Lawmakers push to rein in tech firms after Google+ report
Exposure of user data on social-media service prompts calls from both parties for action
WASHINGTON—Top lawmakers of both parties argued Wednesday that Congress needs to take action to rein in big tech companies, citing revelations about Google+ as the latest example of questionable practices involving consumers’ private information.
The Wall Street Journal reported earlier this week that Google exposed the private data of hundreds of thousands of users of its Google+ social network. The company, a unit of Alphabet Inc., chose not disclose the issue earlier this year, in part because of worries that news of the incident would bring on regulatory scrutiny and reputational damage, according to interviews and documents.
At a Senate hearing Wednesday, Commerce Committee Chairman John Thune (R., S.D.) said it is increasingly clear from Google+ as well as Facebook Inc.’s earlier Cambridge Analytica scandal that industry selfregulation is no longer sufficient to protect users’ privacy.
“A national standard for privacy rules of the road is needed to protect consumers,” Mr. Thune said. He warned that given previous congressional struggles with the issue, all sides must keep “open minds” about the contours of a bipartisan bill.
The Federal Trade Commission is probing an incident in which data of up to 50 million Facebook users was transferred to Cambridge Analytica, a data firm that worked for President Trump during the 2016 campaign.
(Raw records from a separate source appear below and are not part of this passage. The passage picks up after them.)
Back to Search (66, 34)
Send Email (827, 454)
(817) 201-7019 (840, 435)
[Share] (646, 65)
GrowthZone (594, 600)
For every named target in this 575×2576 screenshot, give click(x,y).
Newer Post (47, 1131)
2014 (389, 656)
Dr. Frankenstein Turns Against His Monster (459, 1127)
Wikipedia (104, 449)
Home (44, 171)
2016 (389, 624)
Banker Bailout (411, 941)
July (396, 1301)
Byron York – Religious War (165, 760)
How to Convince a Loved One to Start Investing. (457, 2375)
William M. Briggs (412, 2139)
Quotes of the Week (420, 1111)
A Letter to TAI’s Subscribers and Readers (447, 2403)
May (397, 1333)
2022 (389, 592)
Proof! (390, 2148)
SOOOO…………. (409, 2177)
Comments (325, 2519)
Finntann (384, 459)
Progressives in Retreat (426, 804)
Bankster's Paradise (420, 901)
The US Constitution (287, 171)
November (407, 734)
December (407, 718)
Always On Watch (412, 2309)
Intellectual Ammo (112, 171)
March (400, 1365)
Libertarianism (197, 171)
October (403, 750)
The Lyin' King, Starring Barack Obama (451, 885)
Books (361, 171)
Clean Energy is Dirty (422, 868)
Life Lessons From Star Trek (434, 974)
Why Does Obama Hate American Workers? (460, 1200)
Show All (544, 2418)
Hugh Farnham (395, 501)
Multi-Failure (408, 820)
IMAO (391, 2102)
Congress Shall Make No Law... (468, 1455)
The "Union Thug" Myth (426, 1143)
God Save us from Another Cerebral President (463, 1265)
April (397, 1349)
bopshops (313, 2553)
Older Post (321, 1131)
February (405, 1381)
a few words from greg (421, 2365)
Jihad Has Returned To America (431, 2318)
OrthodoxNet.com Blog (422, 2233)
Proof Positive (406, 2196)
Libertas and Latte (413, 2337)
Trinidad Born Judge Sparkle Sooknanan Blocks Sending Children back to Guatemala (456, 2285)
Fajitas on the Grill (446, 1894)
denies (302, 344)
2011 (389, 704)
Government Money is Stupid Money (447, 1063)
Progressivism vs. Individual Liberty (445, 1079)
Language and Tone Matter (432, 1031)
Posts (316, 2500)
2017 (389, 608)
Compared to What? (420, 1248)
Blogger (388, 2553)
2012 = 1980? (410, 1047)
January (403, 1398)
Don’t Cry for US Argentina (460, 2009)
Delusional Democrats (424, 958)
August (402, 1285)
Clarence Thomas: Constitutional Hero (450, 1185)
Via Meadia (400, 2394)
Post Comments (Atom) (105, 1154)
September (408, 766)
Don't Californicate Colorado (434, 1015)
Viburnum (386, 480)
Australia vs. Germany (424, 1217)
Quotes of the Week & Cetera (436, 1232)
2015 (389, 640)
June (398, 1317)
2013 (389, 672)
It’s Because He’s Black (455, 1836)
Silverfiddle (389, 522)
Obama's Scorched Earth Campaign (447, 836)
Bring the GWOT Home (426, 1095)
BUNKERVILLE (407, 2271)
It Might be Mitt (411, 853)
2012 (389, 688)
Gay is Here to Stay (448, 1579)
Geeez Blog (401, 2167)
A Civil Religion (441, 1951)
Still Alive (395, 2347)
Google didn’t immediately respond to a request for comment on Wednesday’s hearing. As part of its response to the incident, Google on Monday announced a broad set of data-privacy measures that include permanently shutting down all consumer functionality of Google+. The company also said it is curtailing the access it gives outside developers to user data from smartphones
that run on its Android operating system and its Gmail service.
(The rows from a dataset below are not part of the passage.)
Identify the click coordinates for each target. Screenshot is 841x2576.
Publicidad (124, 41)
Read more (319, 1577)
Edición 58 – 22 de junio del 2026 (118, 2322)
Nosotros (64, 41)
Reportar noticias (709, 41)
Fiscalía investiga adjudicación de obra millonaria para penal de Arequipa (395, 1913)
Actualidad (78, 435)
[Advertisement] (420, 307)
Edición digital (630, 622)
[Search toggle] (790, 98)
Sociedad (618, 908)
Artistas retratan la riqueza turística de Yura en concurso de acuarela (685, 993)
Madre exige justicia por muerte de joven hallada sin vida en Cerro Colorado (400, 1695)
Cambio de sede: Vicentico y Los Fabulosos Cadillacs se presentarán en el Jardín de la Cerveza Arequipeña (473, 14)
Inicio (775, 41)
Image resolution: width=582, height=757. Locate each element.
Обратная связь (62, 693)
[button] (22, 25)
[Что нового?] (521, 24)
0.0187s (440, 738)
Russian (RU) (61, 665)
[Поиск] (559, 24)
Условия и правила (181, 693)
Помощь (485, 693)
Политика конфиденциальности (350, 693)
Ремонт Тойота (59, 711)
“Whenever user data may have been affected, we go beyond our legal requirements and apply several criteria focused on our users in determining whether to provide notice,” a Google spokesman said at the time.
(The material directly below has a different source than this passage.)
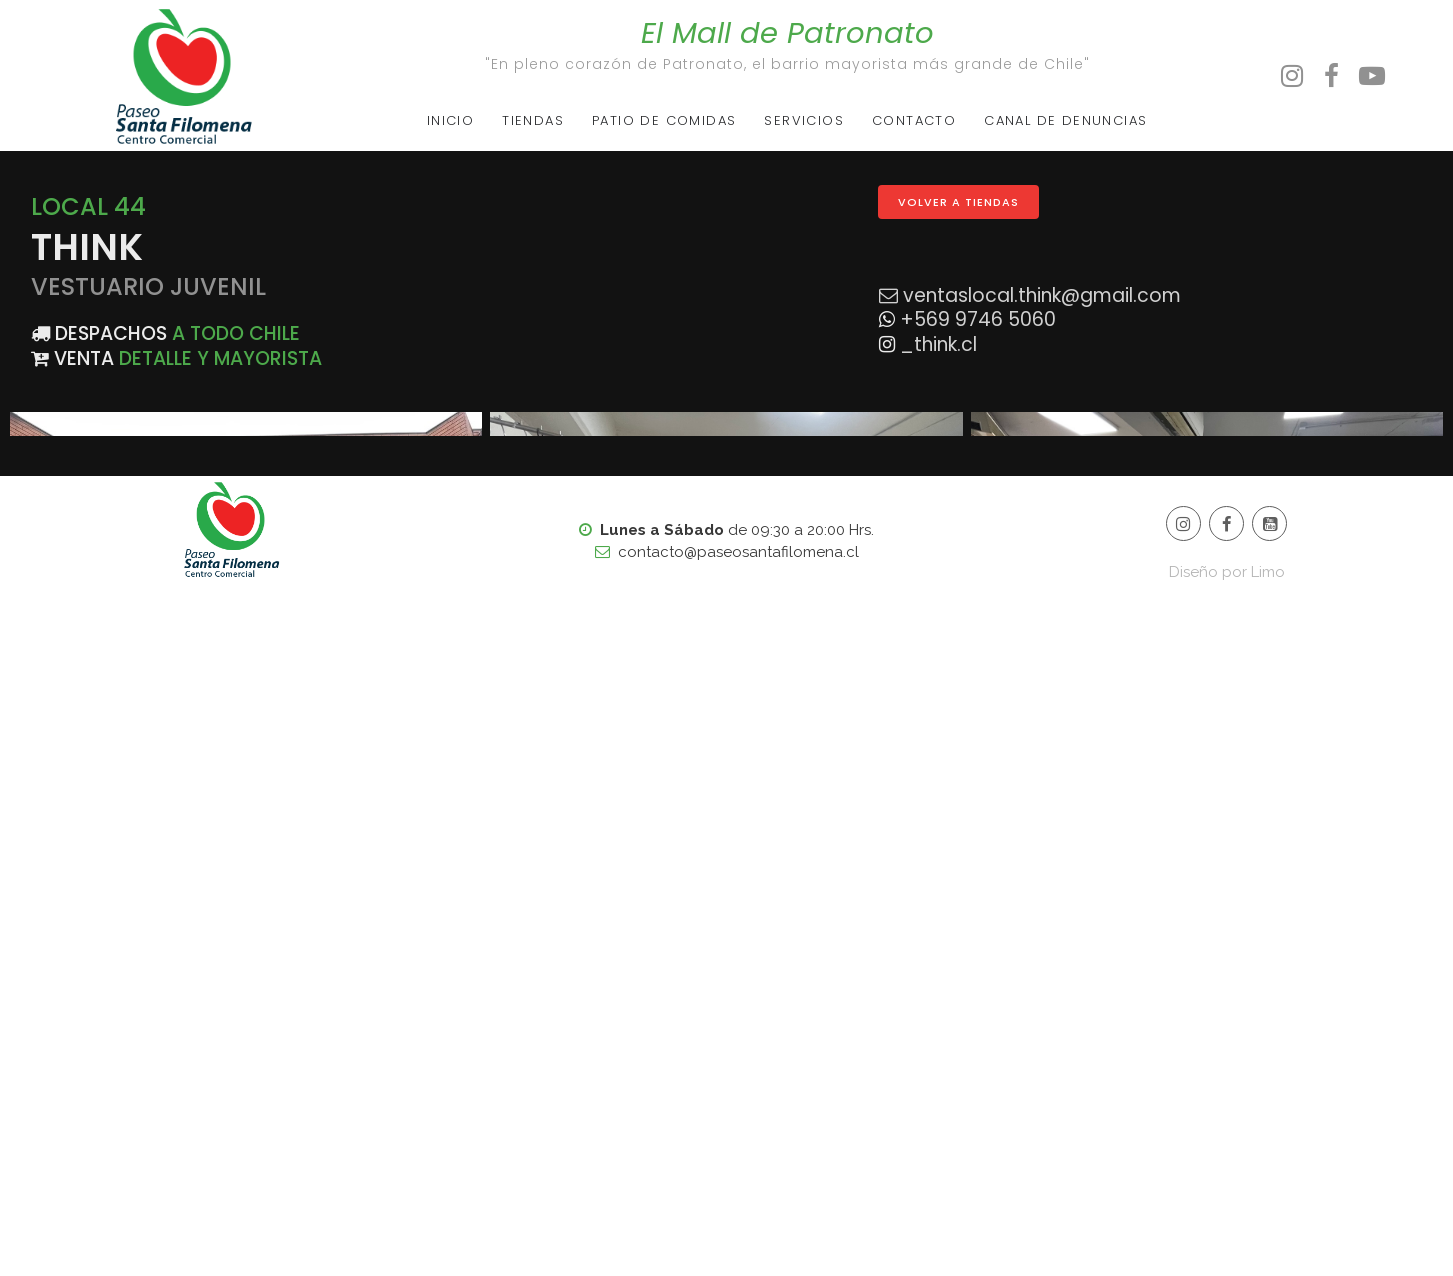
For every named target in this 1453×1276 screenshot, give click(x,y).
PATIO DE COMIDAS (664, 120)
At the hearing, Democrats joined Republicans in their criticism of Google, including the news that it had effectively sought to keep its problems quiet to avoid the same scrutiny Facebook received.
Sen. Richard Blumenthal (D., Conn.) said he would send a letter to the Federal Trade Commission urging an investigation of the Google+ incident. “I think this kind of deliberate concealment is absolutely intolerable,” he said.
Ahead of the hearing, other lawmakers expressed concern.
“It would be great if Google was as concerned about protecting people’s privacy as it is about being lumped in with Facebook’s Cambridge Analytica scandal,” said Rep. Frank Pallone Jr. of New Jersey, the top Democrat on the House Commerce Committee.
Sen. Mark Warner (D., Va.) said the latest controversy raises serious doubt about whether the FTC—now tasked with policing privacy on the internet—is up to the job given its current regulatory powers.
“It’s clear that Congress needs to step in,” said Mr. Warner.
Congressional legislation could beef up data-privacy protections for consumers, while handing much of the work of writing detailed rules to a strengthened FTC. The FTC currently lacks much rule-making authority when it comes to
online data privacy, and also has limited ability to impose fines for violations. Congress also could push companies to do more to prevent data breaches.
For its part, the FTC said it takes data privacy seriously, while it stopped short of saying it is investigating the Google+ incident.
FTC Chairman Joe Simons said in a statement: “The FTC does not comment on specific incidents or companies. When we see a significant breach that puts consumers’ private data at risk, you can be assured that we will be looking into it.”
Meanwhile, German authorities said they had started an investigation regarding the Google+ matter, sending questions to Google’s headquarters in Hamburg. The regional data-protection authority in Hamburg has asked a number of questions
about the incident, including whether German users had been affected, what types of data were involved and when Google finally closed the security vulnerability.
The potential leak of information about Google+ users likely doesn’t fall under the European Union’s strict new General Data Protection Regulation privacy law, because it was discovered before the law went into effect. Its liability also could be limited because under older EU privacy laws, breach notifications weren’t obligatory in many EU countries.
But Google still could face a headache in Europe.
Under the EU’s older privacy rules, dating to the late 1990s, any one of the bloc’s 28 national privacy regulators would be empowered to investigate what happened—potentially leading to a patchwork of overlapping probes.